• Passage provided:

Wednesday, January 11, 2017

Easy reading & heartwarming but not sappy

I've just finished my third book by Catherine Ryan Hyde and would recommend them (and probably others by this very prolific writer), if you're looking for something uplifting but not too sweet.

The plot lines are different, but I've noticed that in each of these books, strangers are brought together and become closer than family -- then circumstances intervene that separate them. Resolution doesn't come quickly; often years go by before the characters find out what happened to each other.

In Take Me With You, August Shroeder, a burned-out teacher, has been sober since his nineteen-year-old son died. Every year he’s spent the summer on the road with his son, but now August is making the trip with Philip’s ashes instead. An unexpected twist of fate lands August with two extra passengers for his journey, two half-orphans with nowhere else to go.

In When I Found You, childless, middle-aged Nathan McCann finds a newborn abandoned in the woods. Fifteen years later, the widowed Nathan discovers the child abandoned once again—this time at his doorstep. The teenager has grown into a sullen delinquent whose grandmother can no longer tolerate him. Nathan agrees to care for him, and the two engage in a battle of wills that spans years. Still, the older man repeatedly assures the youngster that, unlike the rest of the world, he will never abandon him ...

• Supplied data:

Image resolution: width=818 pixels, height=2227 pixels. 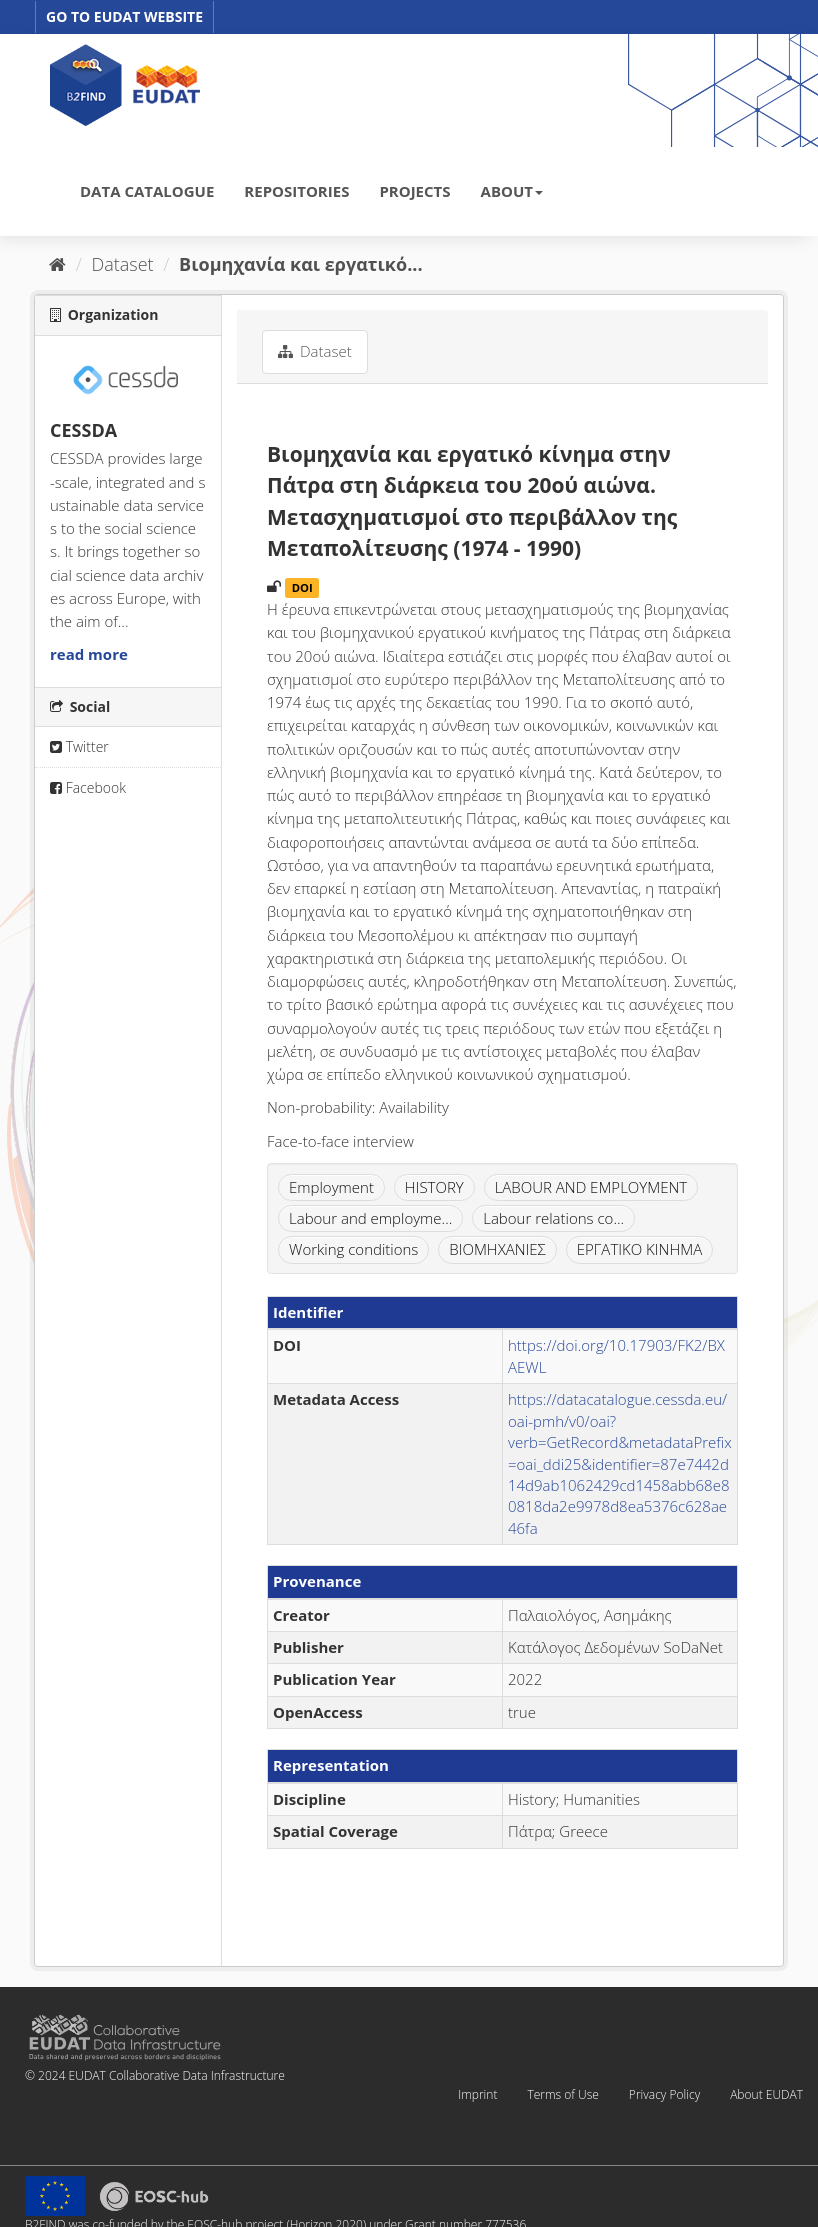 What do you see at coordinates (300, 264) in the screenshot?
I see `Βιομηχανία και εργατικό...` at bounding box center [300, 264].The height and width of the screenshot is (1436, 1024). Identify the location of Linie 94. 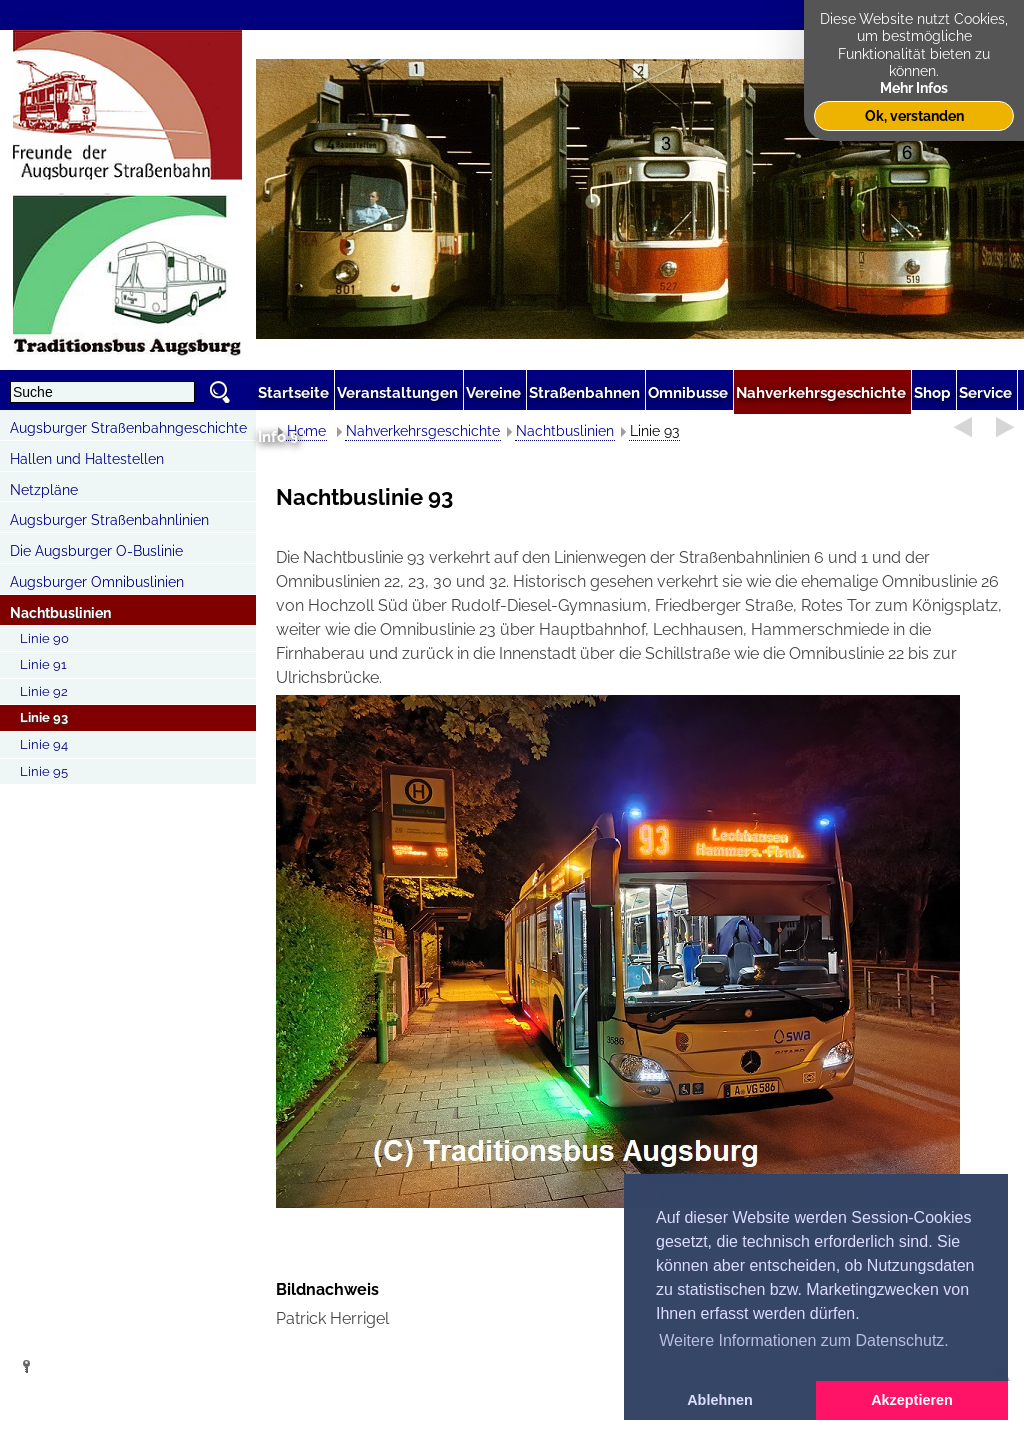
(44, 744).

---

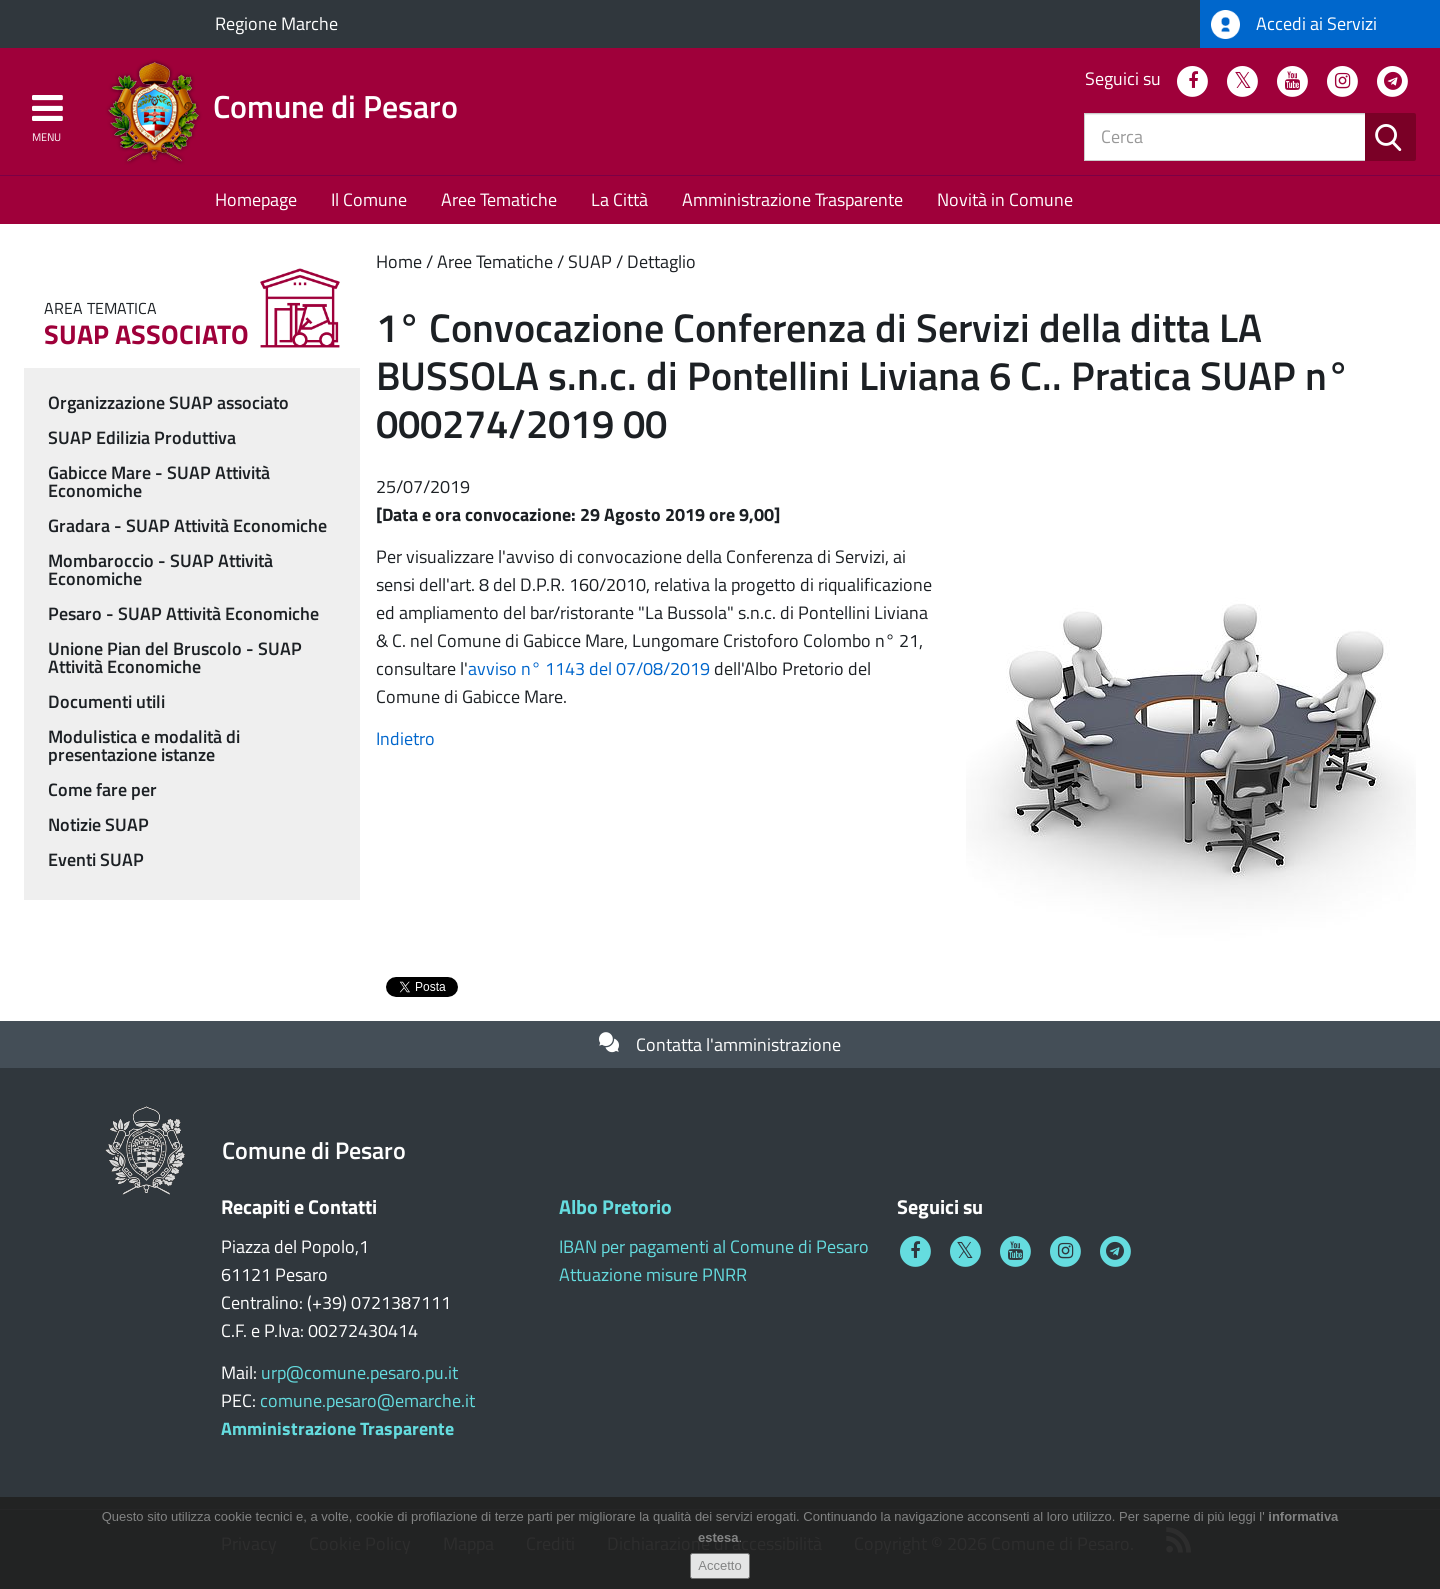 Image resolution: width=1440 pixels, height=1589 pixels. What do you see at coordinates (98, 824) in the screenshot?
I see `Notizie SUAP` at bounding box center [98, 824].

==

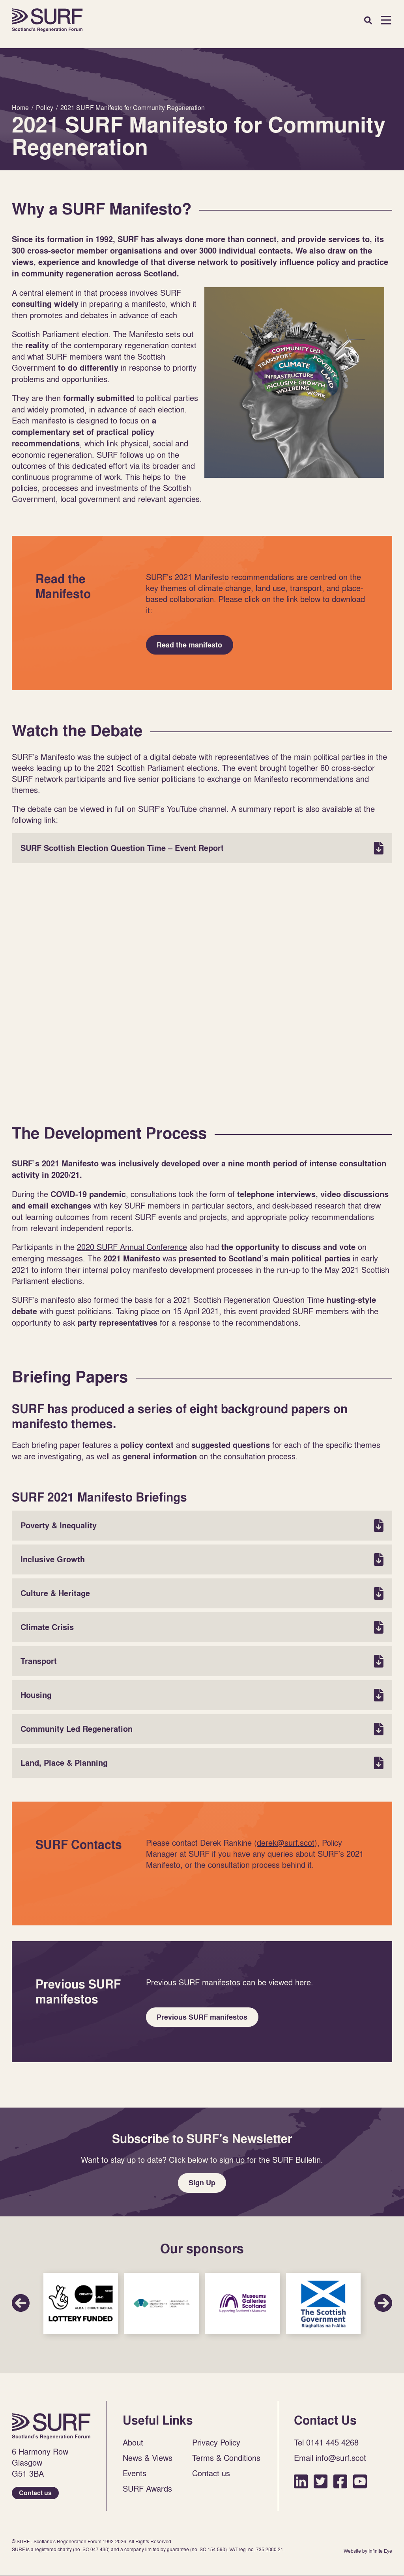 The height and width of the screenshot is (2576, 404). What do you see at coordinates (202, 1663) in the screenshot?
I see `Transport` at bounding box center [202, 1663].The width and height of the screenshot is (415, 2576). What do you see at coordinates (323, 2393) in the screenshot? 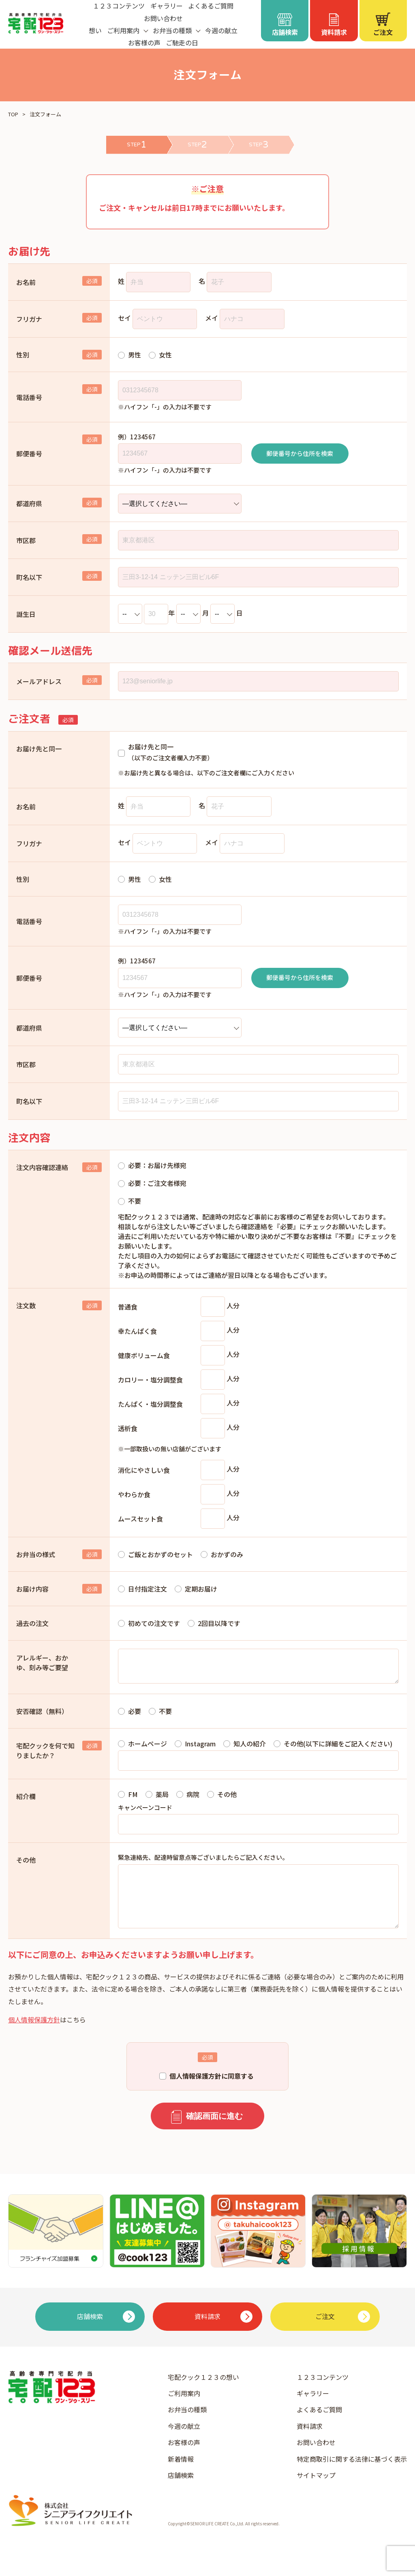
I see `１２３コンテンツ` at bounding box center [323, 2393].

• Exercise objective: Reproduce the book review beginning at the words "Wednesday, January 11, 2017" and stopping after "not too sweet.", renaming "uplifting" to "hopeful". Rely on the text by itself.

• Exercise result:
Wednesday, January 11, 2017

Easy reading & heartwarming but not sappy

I've just finished my third book by Catherine Ryan Hyde and would recommend them (and probably others by this very prolific writer), if you're looking for something hopeful but not too sweet.